The players involved here are known for being litigious, however. I wouldn't be surprised if OpenAI did in fact pay some hefty fee upfront to get full permission to use these images.
https://www.reddit.com/r/KidsAreFuckingStupid/comments/8tgxs...
[0] https://cdn.ca9.uscourts.gov/datastore/opinions/2022/04/18/1...
BTW you can add 'royalty free' to the prompt to get rid of those most of the time (lol?).
That being said, arguments about copyright are just a fig leaf as far as I am concerned. The outcome of whether this is allowed or not will depend on the net impact of using those models on the job market and whether society will be willing to tolerate it.
You'll get a public link, at `labs.openai.com` rather than some random image-sharing site, which will show the image & the prompt used to generate it (including a credit to "your-first-name × DALL·E").
Say you were an artist who went to every art show and museum and studied all the art there.
If you produced a work of art solely from memory that contained large portions of other people's copyrighted art, would that still fall under copyright/require licensing?
We can't assume any licensing behind closed doors, my guess is that OpenAI has an agreement with Getty, take a look at the licensing in this Observer piece, it's been licensed by Getty, this would indicate that Getty are happy with scraping.
https://www.theguardian.com/commentisfree/2022/aug/20/ai-art...
Besides, this is not infringement in principle, the AI has been trained to think that high-quality news images have watermarks.
If a company reverse engineers a competitors product, they still buy the product to tear it apart and figure out how it works.
If a student learns from their teacher, then goes on to sell a similar kind of work as what their teacher makes, at least the student paid for the classes.
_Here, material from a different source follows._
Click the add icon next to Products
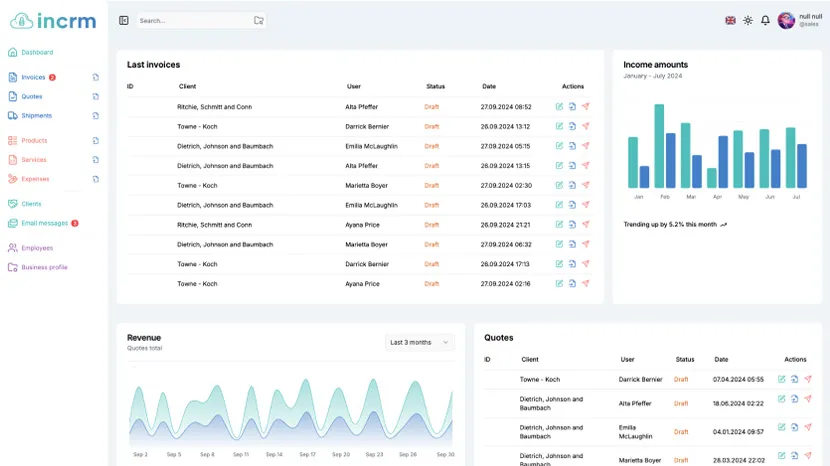Screen dimensions: 830x466 [96, 141]
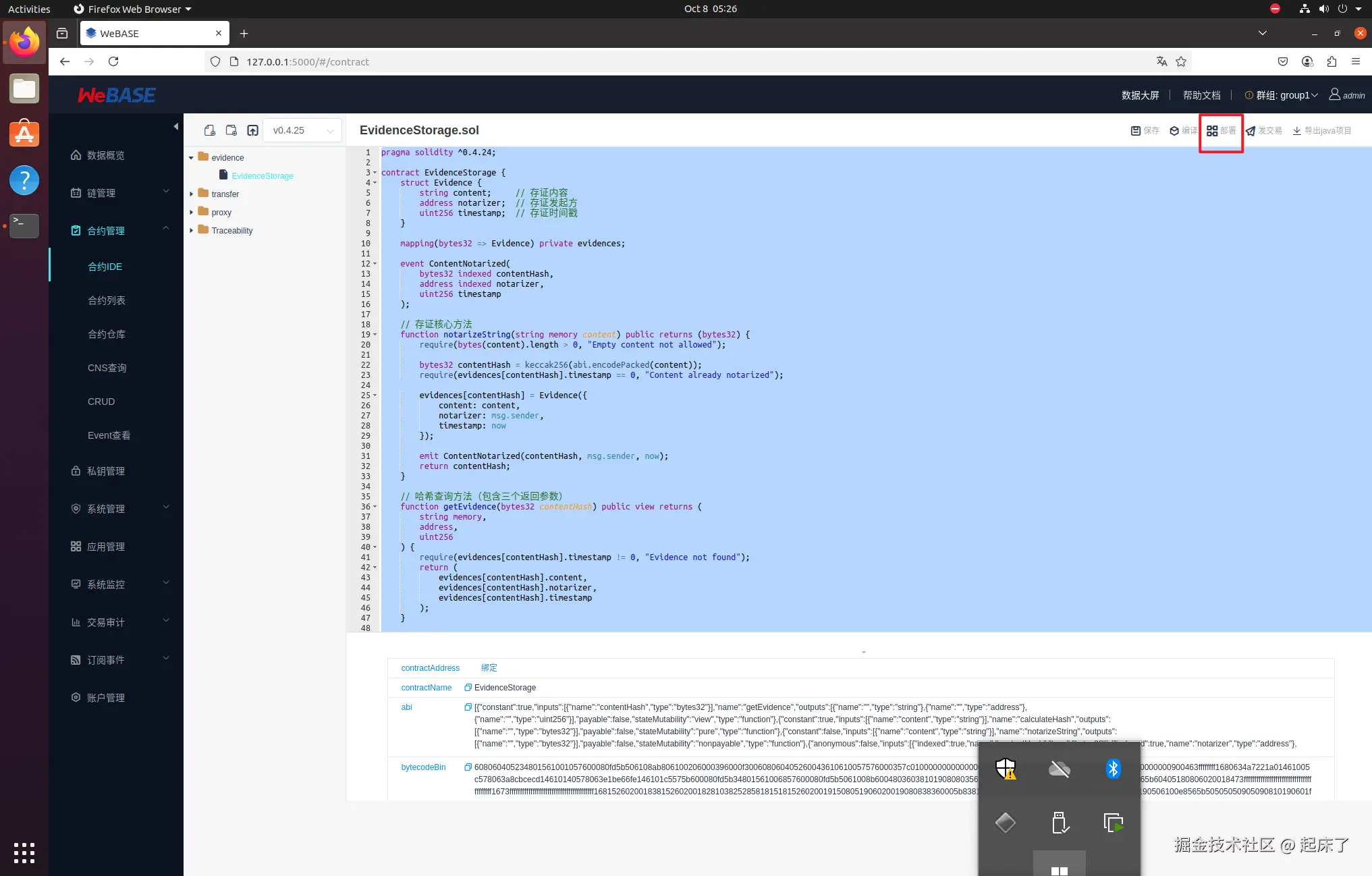Screen dimensions: 1372x876
Task: Copy the bytecodeBin value icon
Action: coord(468,767)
This arrangement offers none of that. As long as theft is illegal, this should be. I'd call it parasitic, but it isn't; this is a parasite who's sole intent is to kill the host.
You'd be surprised...
They probably already have specialized filtering models built to filter out censorable terms. They may be imperfect, but they are there. A watermark remover might be an easy addition.
When Stable Diffusion released their model playground, I used the prompt Peter at the pearly gates dressed as a security guard and got three images two of which were censored and one that was an ordinary image. So, the capability is there already. Just a matter of time before they get good at watermark removal.
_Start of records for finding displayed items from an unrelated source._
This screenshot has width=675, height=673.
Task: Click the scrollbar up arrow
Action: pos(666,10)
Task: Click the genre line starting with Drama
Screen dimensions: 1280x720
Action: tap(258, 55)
There are lots of photos with watermark circulating on web, for example in memes and unfinished webpages (when finished, these will be replaced with paid variant without watermark).
BTW, Copilot also ignored all licenses of the source code it memorized.
Datasets are the new capital. If they could, most employees would probably also object to their company using the result of their work to replace their job. But they can't. It's the same with artists here.
Could be great for featured images for blog posts.
You are wasting CO2 even discussing it
The last time i checked it was when colpilot got public, they could have trained it only on gpl code. The source license/copyright et all don't matter.
This makes me think back to the controversy over github copilot; if these AIs are going to be trained on other peoples' IP then somebody needs to be held accountable when they commit plagiarism.
Otherwise, im sure Microsoft won't mind my new "gamemaker AI" that i trained on that new halo game last year, or this "OS AI" that I trained on windows 11.
By the means of Artificial INTELIGENCE, we must to accept a mind or intelligence is free to perceive external elements and use every stimulus to execute its own creative process.
The world is a perpetual iteration cycle amongst human beings. Good artists borrow, great artists steal.